On arrival we made a beeline for the Kitchen Restaurant - well I had been Christmas shopping in Solihull all morning (highlight of that trip was the discovery that the wonderful Hawkins Bazaar Shop had returned to Touchwood Shopping Centre - the ideal shop to get a few stocking fillers).
I felt greatly revived after a cup of tea and a slice of coffee and walnut cake.
The restaurant had several Christmas decorations including this tree.
We had a look round some of the festive stalls selling items such as jewellery, cheese, pickles and chutneys, pies, vintage garden tools, candles, sweets, hats, Christmas decorations and hand decorated glass.
There were lots of Christmassy decorations around the Stableyard.
Two thirty arrived and it was our time to make our way to the house to see the Christmas decorations.
The house looked beautiful - although I've only included a few photos as I had the usual problems with dim light, no flash etc. etc. I did actually get as far as putting a monopod in the car boot with the thought that this might help steady the camera. But realising that, unlike my tripod, it doesn't have a swivel head and the fact that I would probably have constantly been moving the brackets up and down to adjust the height, I decided it just wasn't worth the effort.
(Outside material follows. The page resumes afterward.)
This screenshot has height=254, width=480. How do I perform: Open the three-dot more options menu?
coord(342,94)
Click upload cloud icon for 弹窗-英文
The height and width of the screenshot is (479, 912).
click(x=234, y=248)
The house looked beautiful but the highlight had to be the salon at the end of the tour which contained a large Christmas tree in one corner of the room and you could listen to a choir singing Christmas carols.
On my way out of the house I met the lovely gentleman in the photo below. I think he was probably a volunteer and when he could see I was having problems with the camera he insisted I include him in my photo as he thought his light coloured coat would give the camera something to focus on :) If he does ever visit this blog I would just like say thank you :)
I can never resist a second hand bookshop (or any bookshop for that matter!!) so we popped in to have a look round before we left.
I must revisit Coughton Court early next summer as there is a beautiful walled garden which I have never had time to look round on previous visits.